And the FW Weekly fills us in again.
WHO is Billy Mitchell? Until recently, he was just like the rest of us, living his life, minding his own business and then...
Until a few years ago, Mitchell was just a businessman and small-town rancher tending to cattle on 70 acres of land that’s been in his family for more than 40 years. The Trinity River snakes through his pastures, and a 130-year-old farmhouse provides shelter. Then a natural gas company used eminent domain laws to cut a 25-foot swath across the middle of his property to bury a pipeline. Mitchell spent more than $100,000 in legal fees in a two-year battle to protect his land, but the gas company prevailed.

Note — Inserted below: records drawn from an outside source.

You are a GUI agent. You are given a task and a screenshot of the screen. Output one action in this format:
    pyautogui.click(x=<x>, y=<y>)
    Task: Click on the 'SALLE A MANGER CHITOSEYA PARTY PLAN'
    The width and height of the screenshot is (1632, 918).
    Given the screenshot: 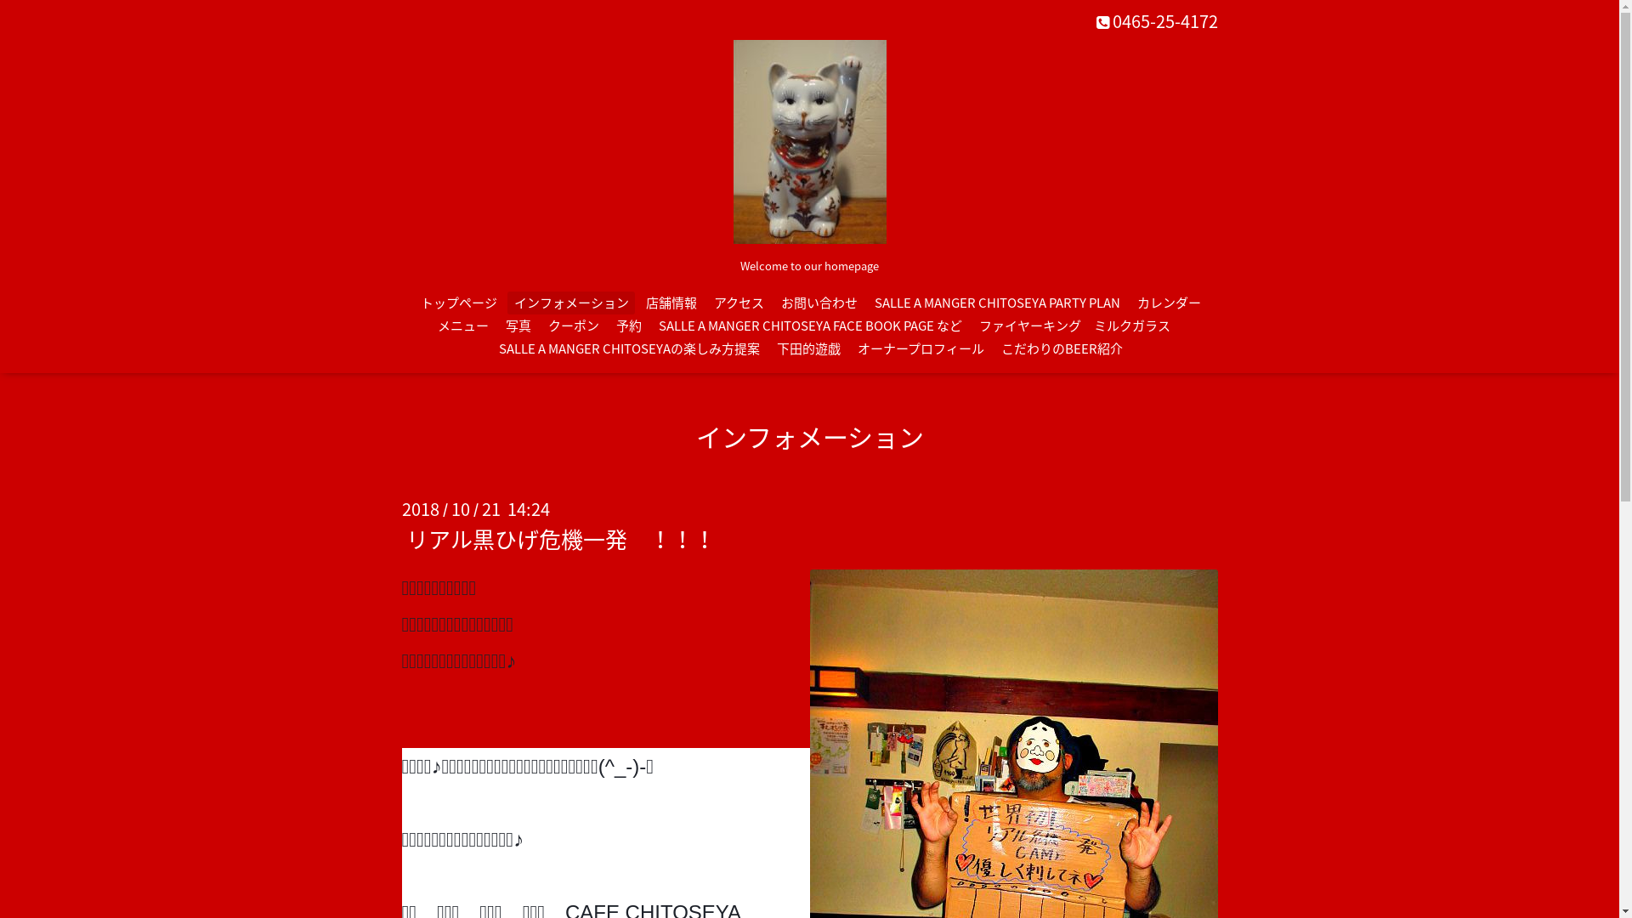 What is the action you would take?
    pyautogui.click(x=996, y=302)
    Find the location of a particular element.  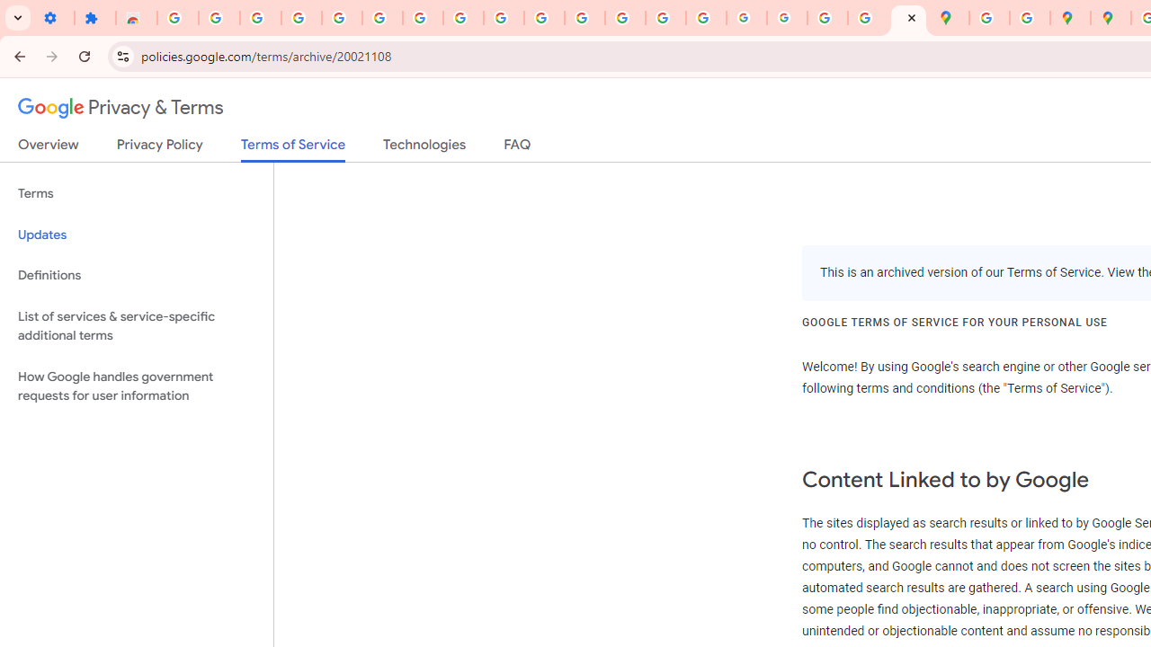

'Privacy Policy' is located at coordinates (159, 147).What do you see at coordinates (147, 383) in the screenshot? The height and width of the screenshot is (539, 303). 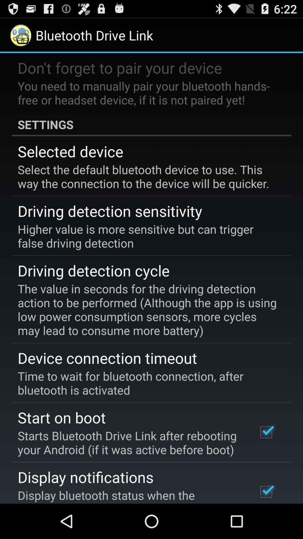 I see `the item above start on boot icon` at bounding box center [147, 383].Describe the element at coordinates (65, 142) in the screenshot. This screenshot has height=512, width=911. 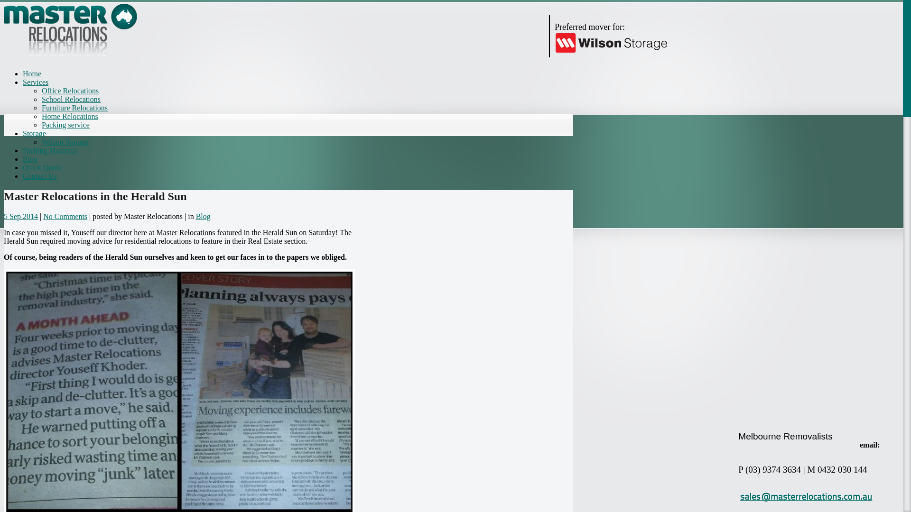
I see `'Wilson Storage'` at that location.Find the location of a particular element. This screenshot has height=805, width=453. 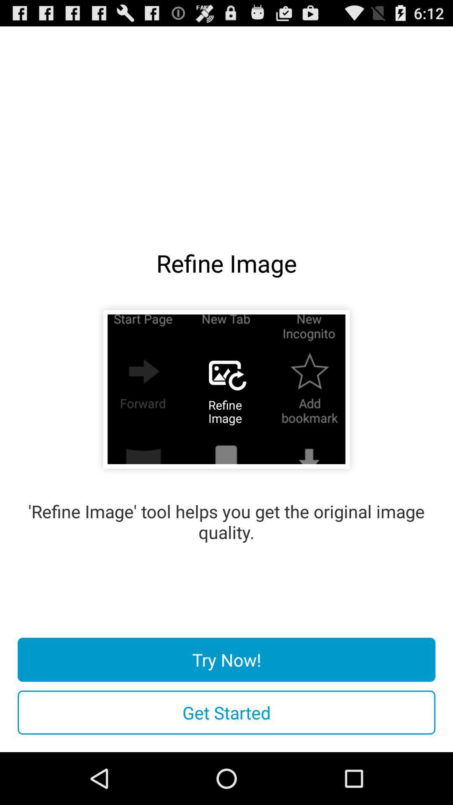

app below the refine image tool item is located at coordinates (226, 659).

Mitchell, whose travails were reported in the Weekly (“Fighting Back,” Sept. 5, 2007), has been on a mission ever since to reform property laws in Texas, and he sees Perry as Public Enemy No. 1. Perry’s desire for a mega-toll road stretching across Texas would have required rampant use of eminent domain, and the governor raised the ire of many Texans in 2007 when he vetoed a bill intended to provide landowners with more protection.
Standing up for what he believes is Mitchell’s MO. That’s why he fought the gas company instead of taking their initial offer for his land. That’s why he paid for a huge billboard along I-30 with the message: “Eminent Domain — Stealing What Others Work For.” That’s why he bought ads in local newspapers. And that’s why he sent the ethics commission a waiver request last month, telling them he would not pay the $1,300 fine.